VEROSIMILHANÇA E ROMANCE HISTÓRICO

Oct 26, 2012

Quando eu andava na faculdade, um erro grave podia comprometer todo um exame. Bastava, por exemplo, dizer-se «corrector» em vez de «corretor», numa prova de direito comercial. (Como, aliás, se faz, alegremente em determinado filme português).

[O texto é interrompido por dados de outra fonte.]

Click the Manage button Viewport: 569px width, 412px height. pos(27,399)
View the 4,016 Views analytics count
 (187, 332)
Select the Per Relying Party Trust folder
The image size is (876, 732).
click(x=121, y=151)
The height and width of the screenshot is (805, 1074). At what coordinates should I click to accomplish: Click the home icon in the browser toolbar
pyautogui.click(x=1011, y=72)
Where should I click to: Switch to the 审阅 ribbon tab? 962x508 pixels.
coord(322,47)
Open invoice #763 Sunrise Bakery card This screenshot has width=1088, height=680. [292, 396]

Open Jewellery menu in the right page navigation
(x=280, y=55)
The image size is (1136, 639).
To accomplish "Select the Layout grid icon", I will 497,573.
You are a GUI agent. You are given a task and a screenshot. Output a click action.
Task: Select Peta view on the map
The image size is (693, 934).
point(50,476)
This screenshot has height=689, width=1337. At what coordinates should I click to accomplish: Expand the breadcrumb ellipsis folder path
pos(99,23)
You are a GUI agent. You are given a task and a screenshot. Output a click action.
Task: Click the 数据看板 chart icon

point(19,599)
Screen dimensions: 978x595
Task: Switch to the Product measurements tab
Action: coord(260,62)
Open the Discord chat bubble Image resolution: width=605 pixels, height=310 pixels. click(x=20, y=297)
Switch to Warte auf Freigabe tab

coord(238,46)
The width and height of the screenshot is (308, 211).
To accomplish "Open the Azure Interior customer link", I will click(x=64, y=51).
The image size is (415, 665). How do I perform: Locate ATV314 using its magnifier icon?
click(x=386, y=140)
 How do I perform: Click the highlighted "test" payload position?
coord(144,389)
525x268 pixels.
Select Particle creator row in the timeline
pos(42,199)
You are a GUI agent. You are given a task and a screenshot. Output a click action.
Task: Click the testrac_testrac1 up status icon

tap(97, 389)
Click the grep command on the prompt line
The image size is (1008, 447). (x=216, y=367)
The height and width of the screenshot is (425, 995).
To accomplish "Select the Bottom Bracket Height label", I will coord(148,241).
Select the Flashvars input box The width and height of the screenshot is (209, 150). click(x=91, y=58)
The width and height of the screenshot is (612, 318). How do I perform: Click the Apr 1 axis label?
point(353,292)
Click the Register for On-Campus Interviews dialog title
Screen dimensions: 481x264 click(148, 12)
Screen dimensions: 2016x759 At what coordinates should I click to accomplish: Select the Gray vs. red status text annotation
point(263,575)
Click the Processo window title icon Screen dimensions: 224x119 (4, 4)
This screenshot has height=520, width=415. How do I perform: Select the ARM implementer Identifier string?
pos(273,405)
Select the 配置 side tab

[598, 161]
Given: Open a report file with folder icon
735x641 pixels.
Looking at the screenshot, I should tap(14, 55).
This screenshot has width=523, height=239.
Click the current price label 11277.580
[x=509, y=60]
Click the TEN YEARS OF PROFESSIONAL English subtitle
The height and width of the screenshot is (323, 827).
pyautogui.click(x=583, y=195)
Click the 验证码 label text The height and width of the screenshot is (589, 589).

Talvez fosse demasiado drástico. Mas ficava claro que, em certos profissionais, há erros que não se toleram. Isto ocorreu-me quando, outro dia, por acaso, folheei numa livraria, na vasta e dominante secção de esterco que estava à entrada, um romance pretensamente histórico. Passava-se em certo período da nossa Idade-Média. Duas rapariguinhas da corte trocavam confidências em diálogos chapados de Enid Blyton. Quem escreveu aquilo não tinha a menor ideia de como eram a língua e as formas de tratamento no Português da época a que se abalançou. Ainda menos de quais eram as preocupações, os valores, as mentalidades, os usos, o fundo social e político. Não será porventura exigível (embora seja aconselhável) que a autora dum romance pretensamente histórico frequente o Orto do Sposo, ou o Boosco Deleitoso. Nem sequer, se calhar, umas crónicas de Fernão Lopes. Mas, que diabo, talvez um Vítor Hugo, um Herculano, um Saramago…

Também já vi o contrário: páginas e páginas de alguém (porventura um académico) manifestamente sobrecarregado de informação, mas sem a menor noção do que é a literatura, a ponto de embarcar em todas as banalidades, ingenuidades estilísticas e lugares-comuns (sem qualquer omissão) que já vêm dos tempos dos caracteres cuneiformes.

Basta ler-se dois parágrafos de livros assim para devolver o pó ao pó. Non legitur. Não vale a pena prosseguir. A arte é longa, mas a vida é curta.

Que tem isto a ver com a vexata quaestio da verosimilhança? Tudo, caríssimo leitor. Mas, sendo já tarde, aqui lhe peço que faça o papel de Xariar e que aguarde a próxima nota, para o mês que vem, prometendo eu (ameaçando?) voltar ao assunto.